>>>>>

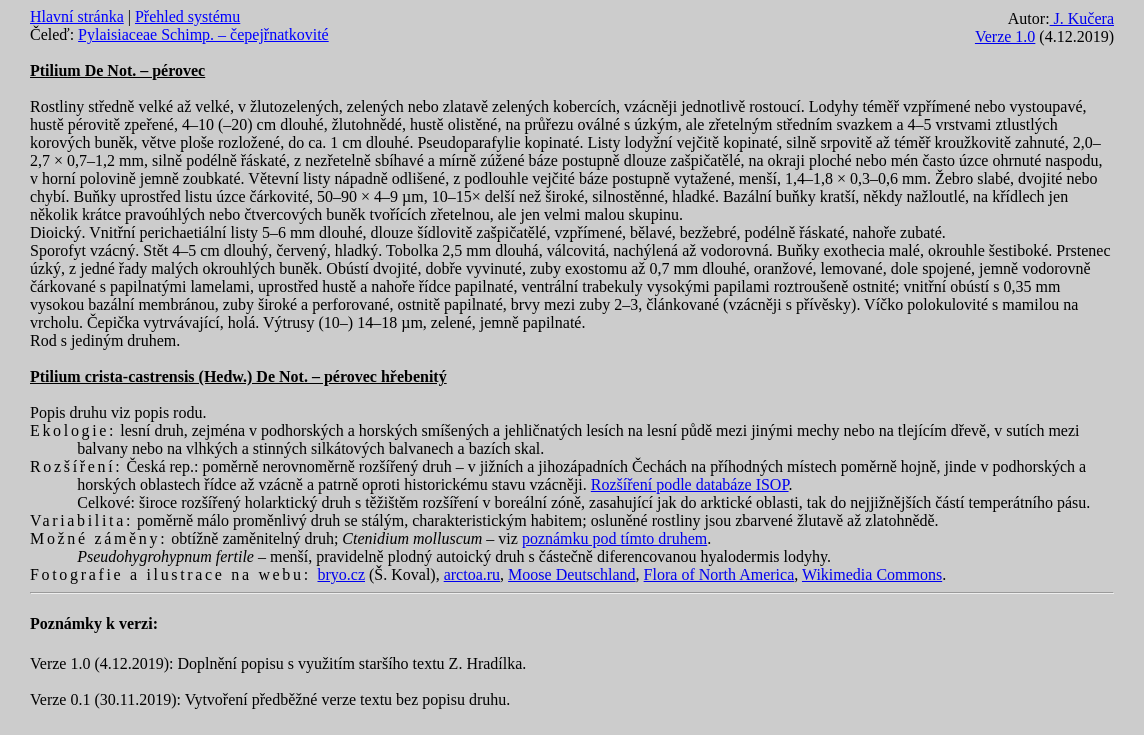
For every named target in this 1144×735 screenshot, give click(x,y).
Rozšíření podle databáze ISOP (690, 484)
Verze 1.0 (1005, 36)
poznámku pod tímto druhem (614, 538)
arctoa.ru (472, 574)
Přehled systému (187, 16)
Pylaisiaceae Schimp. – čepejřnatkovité (203, 34)
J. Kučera (1082, 18)
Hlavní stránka (77, 16)
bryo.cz (341, 574)
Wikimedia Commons (872, 574)
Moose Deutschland (572, 574)
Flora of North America (719, 574)
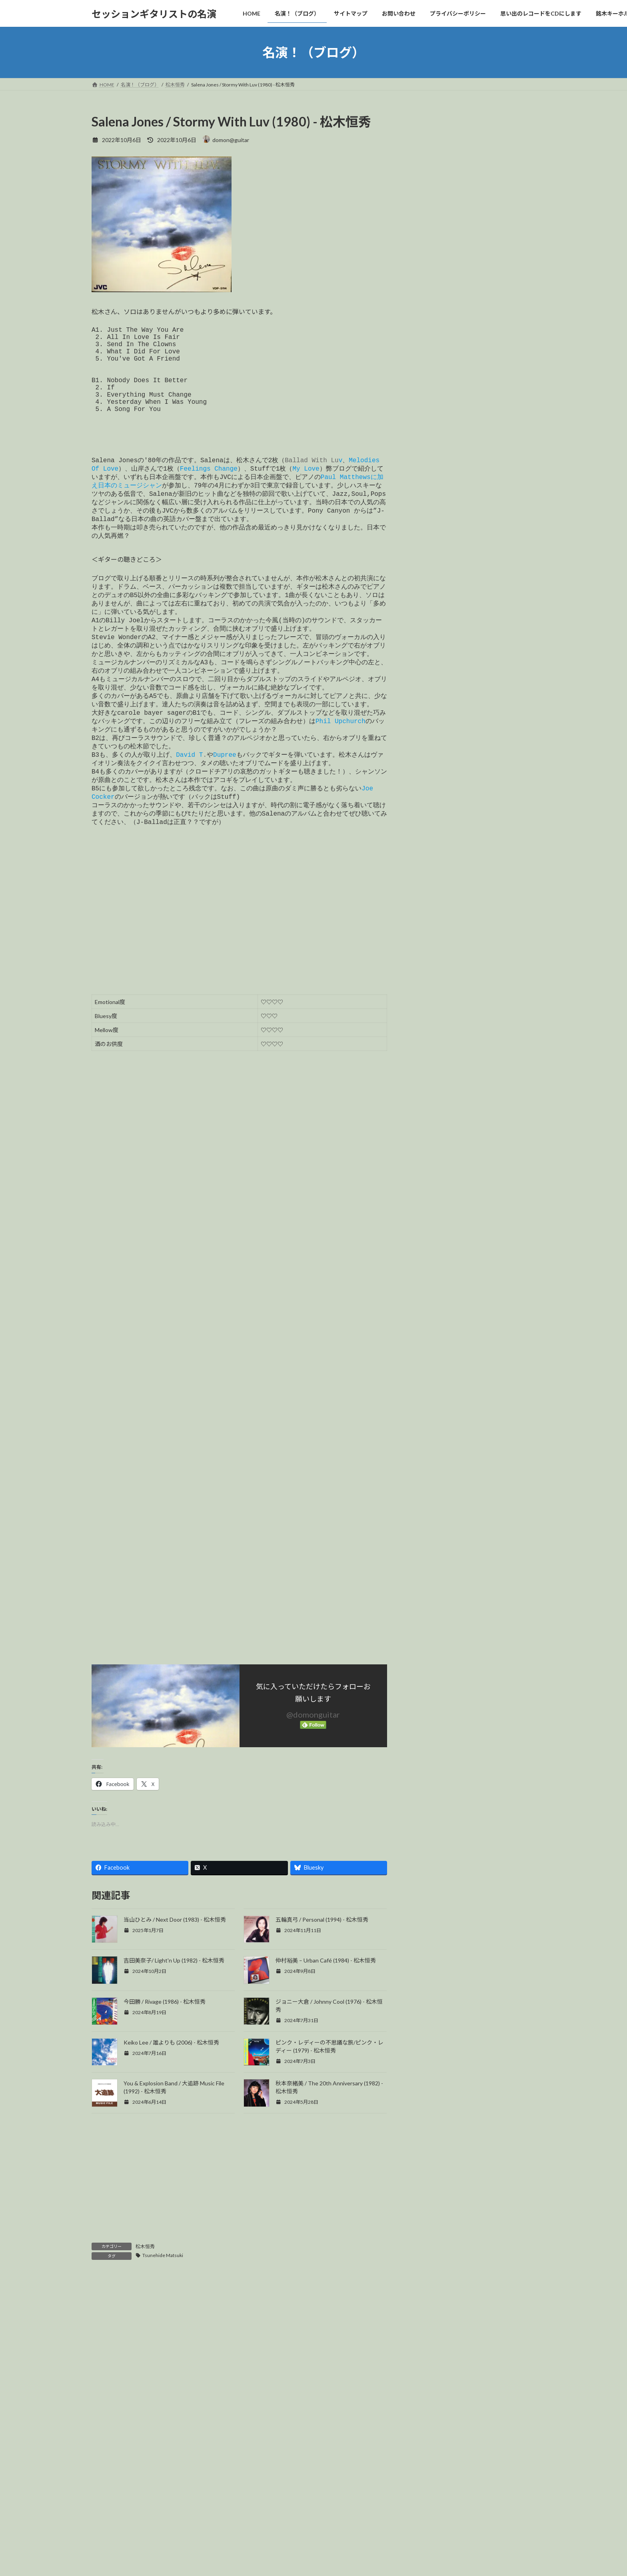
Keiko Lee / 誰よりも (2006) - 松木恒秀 (171, 2114)
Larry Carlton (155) (441, 306)
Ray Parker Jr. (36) (440, 336)
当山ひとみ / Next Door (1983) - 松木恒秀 (175, 1991)
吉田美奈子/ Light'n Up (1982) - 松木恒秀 (174, 2032)
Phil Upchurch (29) (440, 321)
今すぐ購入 (436, 226)
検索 (515, 425)
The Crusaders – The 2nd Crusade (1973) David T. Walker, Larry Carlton (490, 856)
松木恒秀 (145, 2318)
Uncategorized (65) (441, 366)
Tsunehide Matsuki (162, 2327)
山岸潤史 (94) (434, 382)
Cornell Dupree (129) (444, 260)
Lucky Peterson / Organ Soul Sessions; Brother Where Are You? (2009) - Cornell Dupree (488, 762)
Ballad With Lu (311, 489)
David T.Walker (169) (443, 276)
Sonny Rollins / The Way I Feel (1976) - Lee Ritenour (488, 663)
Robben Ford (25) (439, 351)
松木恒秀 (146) (436, 398)
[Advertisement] (239, 1007)
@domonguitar (313, 1786)
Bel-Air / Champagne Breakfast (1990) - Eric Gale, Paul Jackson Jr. (492, 806)
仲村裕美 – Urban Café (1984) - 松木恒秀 (326, 2032)
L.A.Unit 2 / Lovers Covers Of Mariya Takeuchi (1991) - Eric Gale (493, 473)
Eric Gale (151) (436, 291)
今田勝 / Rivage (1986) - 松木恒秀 (165, 2073)
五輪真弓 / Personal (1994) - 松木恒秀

<<<<<

## Requirements
Format the lines starting at the one containing "poznámku pod tímto druhem (614, 538)" and ending at the one containing "Ballad With Lu (311, 489)" as a JSON list of strings, one string per line, with blank lines and pictures left out.

## Task output
[
  "poznámku pod tímto druhem (614, 538)",
  "arctoa.ru (472, 574)",
  "Přehled systému (187, 16)",
  "Pylaisiaceae Schimp. – čepejřnatkovité (203, 34)",
  "J. Kučera (1082, 18)",
  "Hlavní stránka (77, 16)",
  "bryo.cz (341, 574)",
  "Wikimedia Commons (872, 574)",
  "Moose Deutschland (572, 574)",
  "Flora of North America (719, 574)",
  "Keiko Lee / 誰よりも (2006) - 松木恒秀 (171, 2114)",
  "Larry Carlton (155) (441, 306)",
  "Ray Parker Jr. (36) (440, 336)",
  "当山ひとみ / Next Door (1983) - 松木恒秀 (175, 1991)",
  "吉田美奈子/ Light'n Up (1982) - 松木恒秀 (174, 2032)",
  "Phil Upchurch (29) (440, 321)",
  "今すぐ購入 (436, 226)",
  "検索 (515, 425)",
  "The Crusaders – The 2nd Crusade (1973) David T. Walker, Larry Carlton (490, 856)",
  "松木恒秀 (145, 2318)",
  "Uncategorized (65) (441, 366)",
  "Tsunehide Matsuki (162, 2327)",
  "山岸潤史 (94) (434, 382)",
  "Cornell Dupree (129) (444, 260)",
  "Lucky Peterson / Organ Soul Sessions; Brother Where Are You? (2009) - Cornell Dupree (488, 762)",
  "Ballad With Lu (311, 489)"
]